Throughout Inner Speaker, Tame Impala unabashedly bares the existential ideas motivating many of their mosh-danceable songs. Yes and Iron Butterfly make themselves manifest in the modern context of the album’s second track, “Desire Be Desire Go,” prescribing a combination of heavily overdriven guitar timbres grinding behind the swirling sustain of an organ and driving, heavily struck drums. A twice-repeated interlude sends listeners’ heads into vibration with thick, rich vocal harmonies, cascading drum fills, and a midrange-heavy bass tone that resonates somewhere between the ears and nostrils. The purpose-probing lyrics “Every day/Back and Forth/ What’s it for” launch the song’s level of introspection to new heights, flinging the unsuspecting music enthusiast into a soul wandering solo flight.
Expounding and expanding upon the beauty of personal perspective and commenting on the subjectivity of the human experience, “Solitude is Bliss” proclaims “You will never come close to how I feel.” The self-determined isolation described in the reverberating lyrics finds a place in the chorus’ distinctly punctuated instrumental accompaniment.

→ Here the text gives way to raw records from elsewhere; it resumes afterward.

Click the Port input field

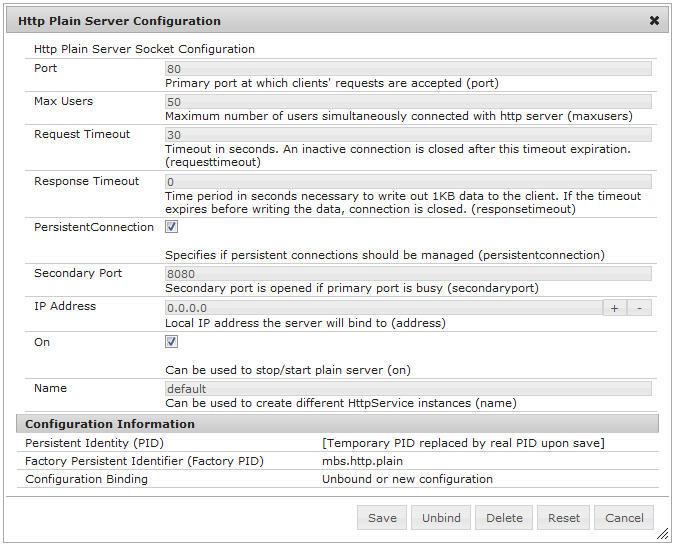tap(408, 69)
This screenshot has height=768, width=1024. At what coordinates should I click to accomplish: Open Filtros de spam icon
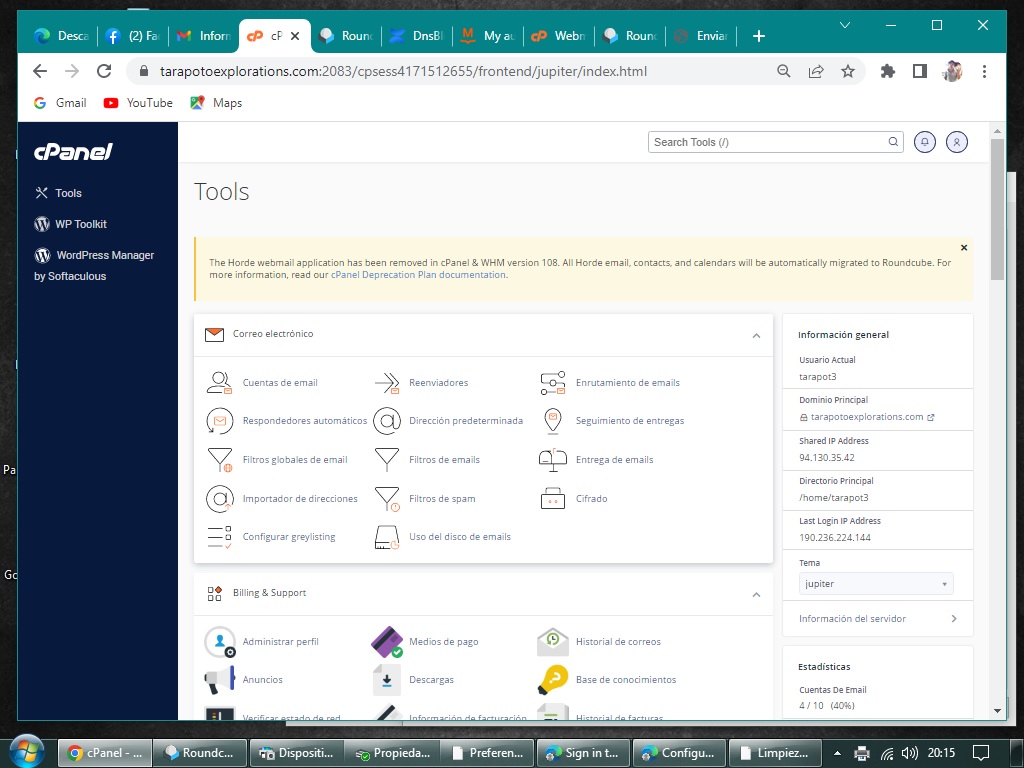(386, 498)
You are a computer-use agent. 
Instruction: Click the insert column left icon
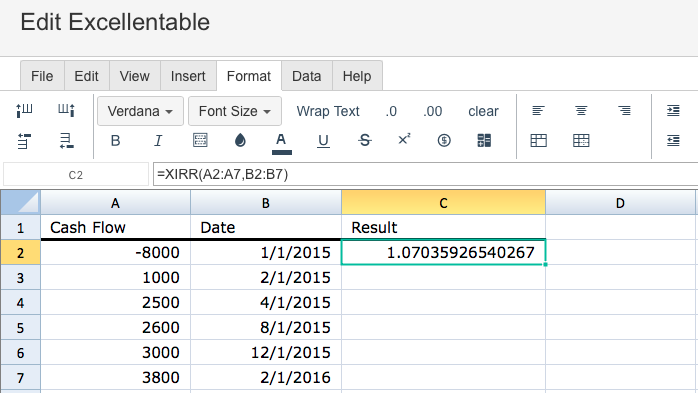pos(24,110)
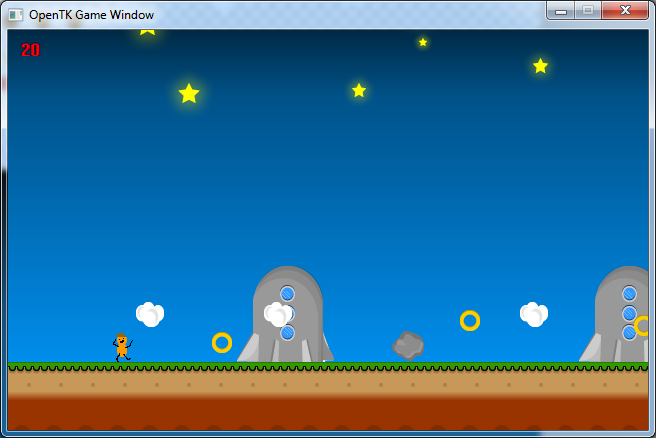Click the top porthole of the left rocket
This screenshot has height=438, width=656.
(x=287, y=294)
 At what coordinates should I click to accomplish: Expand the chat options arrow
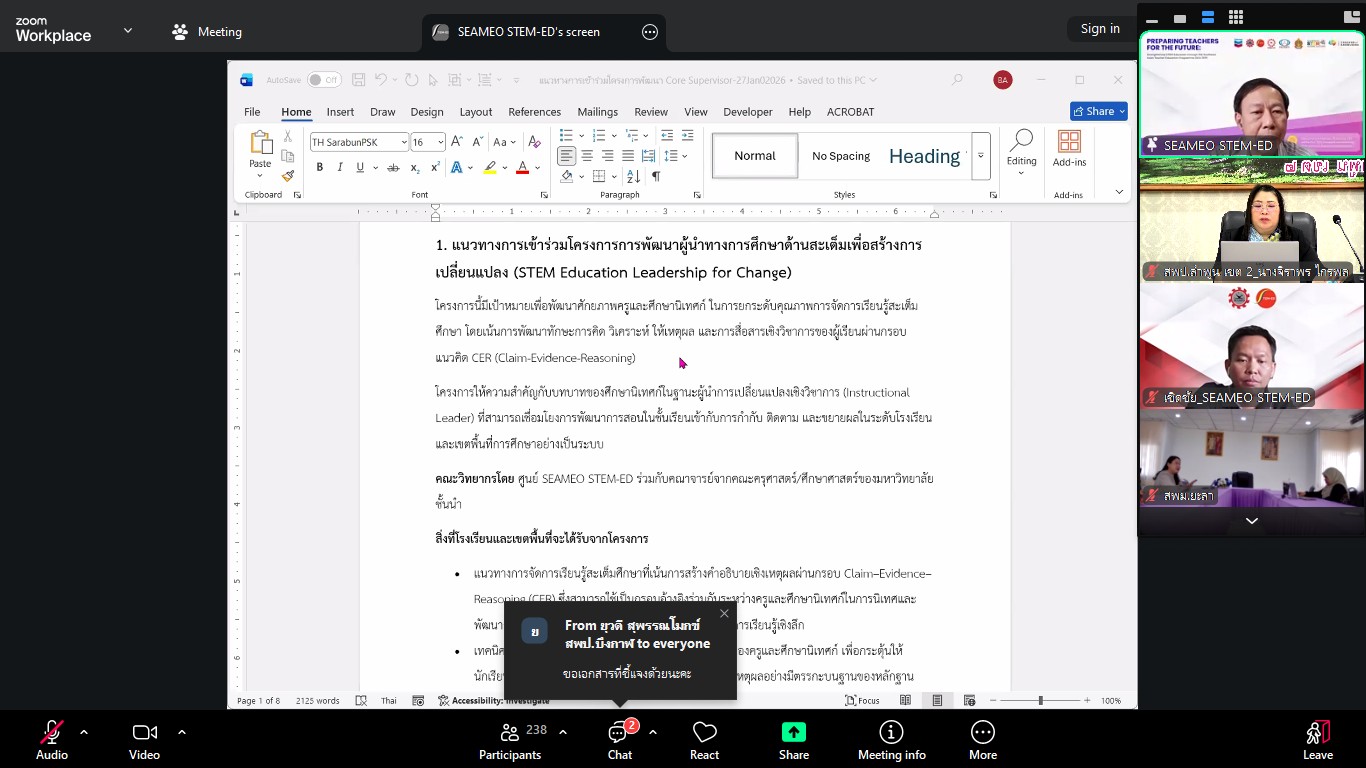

Leaving the final beat of each measure wide open, Kevin Parker and Dominic Simper (guitar and bass, respectively) provide “space around [the listener] where [their] souls can breathe.”
Dave Fridmann, who has worked with digital-age groups like MGMT and The Flaming Lips, helped Tame Impala to mix the rough tracks, sharing the responsibility in creating a meditative album that, according to band members, is “basically all about the feeling.” Without a trace of the pounding four-on-the-floor kick drum pervading contemporary dance music, Innerspeaker is more geared towards supplying a stimulating soundtrack to strolling the reaches of the imagination.